Indian Oil Corp (IOC), India’s largest refiner, has purchased seven million barrels of crude oil for delivery scheduled in September, using a spot tender process with suppliers from the United States, Canada and the United Arab Emirates. This large-scale operation comes as Indian state refiners temporarily suspend their imports of Russian crude due to narrowing price differentials and a more complex international environment.
Shift in purchases towards North America and the Middle East
The acquired volumes are divided between 4.5 million barrels of US crude, 500,000 barrels of Western Canadian Select (WCS) from Canada, and two million barrels of Das crude from Abu Dhabi. Several international suppliers are involved in these deliveries: P66 and Equinor will each supply one million barrels of West Texas Intermediate (WTI) Midland, Mercuria will deliver two million barrels of WTI Midland, Vitol will supply one million barrels of WTI Midland and one million barrels of WCS, while Trafigura will ship two million barrels of Das crude. Pricing details have not been disclosed.

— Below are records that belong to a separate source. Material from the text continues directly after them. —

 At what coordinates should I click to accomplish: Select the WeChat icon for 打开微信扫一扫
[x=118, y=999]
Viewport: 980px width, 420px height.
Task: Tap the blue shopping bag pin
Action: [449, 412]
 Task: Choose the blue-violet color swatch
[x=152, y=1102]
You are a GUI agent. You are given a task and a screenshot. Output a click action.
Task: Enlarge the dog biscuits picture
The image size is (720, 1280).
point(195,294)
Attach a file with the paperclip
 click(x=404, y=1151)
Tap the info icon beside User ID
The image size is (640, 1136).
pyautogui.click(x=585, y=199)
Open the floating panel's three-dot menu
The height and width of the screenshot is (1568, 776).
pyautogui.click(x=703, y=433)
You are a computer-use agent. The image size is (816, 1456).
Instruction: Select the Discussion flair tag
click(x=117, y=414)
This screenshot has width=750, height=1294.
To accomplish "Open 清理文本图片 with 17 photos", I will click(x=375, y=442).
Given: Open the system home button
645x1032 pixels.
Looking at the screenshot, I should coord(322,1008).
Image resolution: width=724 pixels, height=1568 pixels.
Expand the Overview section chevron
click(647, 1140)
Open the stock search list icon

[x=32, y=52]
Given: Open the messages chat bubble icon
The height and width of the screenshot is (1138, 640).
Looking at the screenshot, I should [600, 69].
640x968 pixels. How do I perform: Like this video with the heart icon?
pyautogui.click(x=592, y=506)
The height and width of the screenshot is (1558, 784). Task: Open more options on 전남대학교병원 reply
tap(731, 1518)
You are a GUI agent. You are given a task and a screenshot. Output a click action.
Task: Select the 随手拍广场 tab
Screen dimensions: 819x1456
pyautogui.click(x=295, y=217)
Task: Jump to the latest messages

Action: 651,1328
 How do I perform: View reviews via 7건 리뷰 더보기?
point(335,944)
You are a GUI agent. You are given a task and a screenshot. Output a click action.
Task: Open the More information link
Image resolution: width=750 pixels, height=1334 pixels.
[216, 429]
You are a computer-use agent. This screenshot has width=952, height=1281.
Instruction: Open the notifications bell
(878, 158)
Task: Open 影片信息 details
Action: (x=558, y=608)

This distribution reflects an adaptation of procurement strategies by Indian refiners, including Bharat Petroleum Corporation Limited (BPCL), Hindustan Petroleum Corporation Limited (HPCL) and Mangalore Refinery and Petrochemicals Limited (MRPL), which have put their usual orders for Russian oil on hold. The price gap between Russian crude and its competitors has narrowed significantly, making North American and Middle Eastern barrels more attractive for the Asian market.
Geopolitical context and pressure on Russian imports
Since the intensification of Western sanctions against Russia in February 2022, India, the world’s third-largest oil importer, had increased its purchases of Russian crude. However, no requests for Russian cargoes have been recorded by major state refiners in recent days, an unusual situation given the volumes usually handled.
International pressure is also increasing on buyers of Russian oil. The United States has issued warnings against continuing such transactions, while the European Union has strengthened its sanctions on Russian energy trade, complicating logistical operations and compliance procedures for Asian companies.
Consequences for the Asian oil market
Indian Oil Corp’s choice to turn to alternative sources highlights the agility of Asian players in the face of volatile price conditions and evolving regulatory frameworks. This shift in oil flows demonstrates refiners’ ability to quickly adjust their logistics according to new economic realities.
Industry observers indicate that these purchasing decisions could herald further adjustments in the coming weeks, as geopolitics and the global market continue to affect the import strategies of major Asian refiners.